» **ВЫБРАННЫЙ ОТРЫВОК**
+++++

Суворов и Потемкин - Страница 78


К оглавлению

78

Но историку и в голову не пришло проверить анекдот по другим источникам. 1 февраля Суворов посылает из Берлада письмо в Яссы Рибасу. 2 февраля находящийся в Яссах Потемкин подписывает ордер об отпуске Суворова из армии. 10 февраля Рибас сообщает Попову в Петербург: «Граф Суворов уезжает несколькими часами позже Князя Фельдмаршала» . Из сказанного следует, что Потемкин и Суворов могли видеться в Яссах только между 3 и 10 февраля 1791 г. Но в этом случае анекдот явно не соответствует обстановке. Торжественная встреча покорителя Измаила имела смысл по горячим следам, когда всем казалось, что потрясенный новым поражением противник пойдет на мир» К началу февраля стало ясно, что доброжелатели и советчики Блистательной Порты взяли верх. Надежды на мир исчезли. Россия стояла перед угрозой новой войны на западных границах.

Боевые действия на юге приостановились до весны. Войска расположились на зимних квартирах, многие генералы и офицеры разъезжались по домам. Но в начале февраля в главной квартире в Яссах еще находилось множество офицеров и не один генерал. Поистине удивительно, что никто из свидетелей встречи Суворова с Потемкиным не упомянул о таком из ряда вон выходящем событии, каким в их глазах должна была стать размолвка Александра Васильевича с самим Светлейшим. Ни словом не обмолвился об этом и Рибас в упоминаемом выше письме к своему старому приятелю Попову. Ловкого Рибаса, умевшего ладить со всеми, трудно заподозрить в скромности. Под Очаковом, как мы видели, он довольно беззастенчиво пользовался откровенностью Суворова и передавал тому же Попову его критические замечания по адресу ближайшего окружения Потемкина. Рибас молчит.

+++++

» **ИЗВЛЕЧЁННЫЕ ДАННЫЕ**
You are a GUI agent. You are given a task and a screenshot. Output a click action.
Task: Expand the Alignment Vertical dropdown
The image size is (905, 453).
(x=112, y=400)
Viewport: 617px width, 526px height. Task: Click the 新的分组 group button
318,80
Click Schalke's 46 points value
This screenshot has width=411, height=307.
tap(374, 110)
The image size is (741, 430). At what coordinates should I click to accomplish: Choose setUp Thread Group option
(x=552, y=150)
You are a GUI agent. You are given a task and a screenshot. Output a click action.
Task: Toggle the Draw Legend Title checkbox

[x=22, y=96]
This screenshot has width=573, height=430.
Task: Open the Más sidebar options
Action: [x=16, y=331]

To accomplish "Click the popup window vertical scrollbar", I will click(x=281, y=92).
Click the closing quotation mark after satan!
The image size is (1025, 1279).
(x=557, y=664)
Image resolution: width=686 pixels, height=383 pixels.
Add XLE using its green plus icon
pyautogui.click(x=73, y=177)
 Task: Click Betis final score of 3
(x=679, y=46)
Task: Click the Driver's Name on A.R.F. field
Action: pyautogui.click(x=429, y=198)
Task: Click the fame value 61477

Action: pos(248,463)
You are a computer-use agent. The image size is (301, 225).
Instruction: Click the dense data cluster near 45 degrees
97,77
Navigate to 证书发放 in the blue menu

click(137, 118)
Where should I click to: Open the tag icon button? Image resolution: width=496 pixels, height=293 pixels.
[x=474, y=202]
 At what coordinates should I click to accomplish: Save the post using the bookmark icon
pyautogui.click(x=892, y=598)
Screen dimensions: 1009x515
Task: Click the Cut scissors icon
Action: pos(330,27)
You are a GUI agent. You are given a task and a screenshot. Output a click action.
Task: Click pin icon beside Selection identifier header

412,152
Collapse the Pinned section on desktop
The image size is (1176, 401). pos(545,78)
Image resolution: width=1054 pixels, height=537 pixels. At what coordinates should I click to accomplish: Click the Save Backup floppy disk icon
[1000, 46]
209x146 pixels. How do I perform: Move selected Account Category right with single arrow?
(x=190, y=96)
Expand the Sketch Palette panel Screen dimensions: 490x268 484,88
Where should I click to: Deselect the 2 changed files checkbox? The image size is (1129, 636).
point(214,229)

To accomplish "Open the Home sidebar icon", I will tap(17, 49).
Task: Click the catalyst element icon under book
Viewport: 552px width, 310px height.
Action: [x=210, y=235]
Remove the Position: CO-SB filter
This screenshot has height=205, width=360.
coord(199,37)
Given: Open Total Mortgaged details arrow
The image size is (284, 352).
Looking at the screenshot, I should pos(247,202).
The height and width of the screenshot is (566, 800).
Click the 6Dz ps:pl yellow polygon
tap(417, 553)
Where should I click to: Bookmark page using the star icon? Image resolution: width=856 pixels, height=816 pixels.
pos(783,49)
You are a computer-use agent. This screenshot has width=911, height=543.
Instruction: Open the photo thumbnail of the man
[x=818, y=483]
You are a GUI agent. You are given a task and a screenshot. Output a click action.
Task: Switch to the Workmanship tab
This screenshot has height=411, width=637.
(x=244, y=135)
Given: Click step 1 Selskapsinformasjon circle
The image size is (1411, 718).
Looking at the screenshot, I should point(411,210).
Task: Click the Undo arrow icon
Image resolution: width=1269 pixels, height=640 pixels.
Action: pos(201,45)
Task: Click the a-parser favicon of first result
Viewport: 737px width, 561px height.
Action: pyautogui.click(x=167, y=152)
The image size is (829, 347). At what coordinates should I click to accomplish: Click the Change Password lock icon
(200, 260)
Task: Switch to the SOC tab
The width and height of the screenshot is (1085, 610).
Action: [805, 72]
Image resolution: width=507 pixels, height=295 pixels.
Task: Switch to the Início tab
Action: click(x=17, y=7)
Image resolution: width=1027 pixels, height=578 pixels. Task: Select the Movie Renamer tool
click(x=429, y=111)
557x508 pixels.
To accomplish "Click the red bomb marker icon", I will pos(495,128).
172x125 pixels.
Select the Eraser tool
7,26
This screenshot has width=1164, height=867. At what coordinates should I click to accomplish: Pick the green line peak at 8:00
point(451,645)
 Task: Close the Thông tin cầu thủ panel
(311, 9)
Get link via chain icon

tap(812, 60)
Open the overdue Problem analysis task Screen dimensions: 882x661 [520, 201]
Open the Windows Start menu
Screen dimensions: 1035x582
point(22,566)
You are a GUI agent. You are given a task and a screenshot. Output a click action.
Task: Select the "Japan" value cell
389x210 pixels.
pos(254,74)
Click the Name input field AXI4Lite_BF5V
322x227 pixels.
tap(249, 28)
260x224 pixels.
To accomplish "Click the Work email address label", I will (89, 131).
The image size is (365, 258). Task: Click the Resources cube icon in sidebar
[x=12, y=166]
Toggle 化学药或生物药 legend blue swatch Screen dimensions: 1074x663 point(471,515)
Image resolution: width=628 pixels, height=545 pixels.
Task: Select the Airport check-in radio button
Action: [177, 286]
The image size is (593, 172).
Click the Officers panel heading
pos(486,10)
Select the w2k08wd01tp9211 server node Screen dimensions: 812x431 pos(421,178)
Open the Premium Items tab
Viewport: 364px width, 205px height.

+++++

» **УСЛОВИЕ ЗАДАНИЯ**
Продолжите отрывок о встрече Суворова с Потемкиным в Яссах. Начните сразу после фразы «Рибас молчит».

» **ОТВЕТ НА ЗАДАНИЕ**
Молчит и другой авторитетный свидетель, В описываемый период он близко общался как с Потемкиным, так и с Суворовым. Он участвовал в штурме Измаила, отличился в деле. На другой день после взятия крепости он удостоился чести быть представленным Суворову. По возвращении в главную квартиру он провел в Яссах несколько недель, причем был допущен в узкий круг лиц из 10-12 человек, с которыми Потемкин любил беседовать за вечерним столом. Этого свидетеля зовут графом Александром Федоровичем Ланжероном. Русский историк А.Г. Брикнер, опубликовавший в 1895 г. большие выдержки из хранящихся в Париже записок Ланжерона, говорит о нем как о талантливом писателе, несколько субъективном в оценках, но вполне заслуживающем внимания. Брикнеру вторит Петрушевский. В примечаниях ко 2-му изданию своей монографии о Суворове он пишет о Ланжероне и его записках: «Это один из компетентнейших судей того времени, просвещенный, сведущий и если не строго беспристрастный, то только в том, что любит накладывать слишком густые краски и проводить чересчур темные тени».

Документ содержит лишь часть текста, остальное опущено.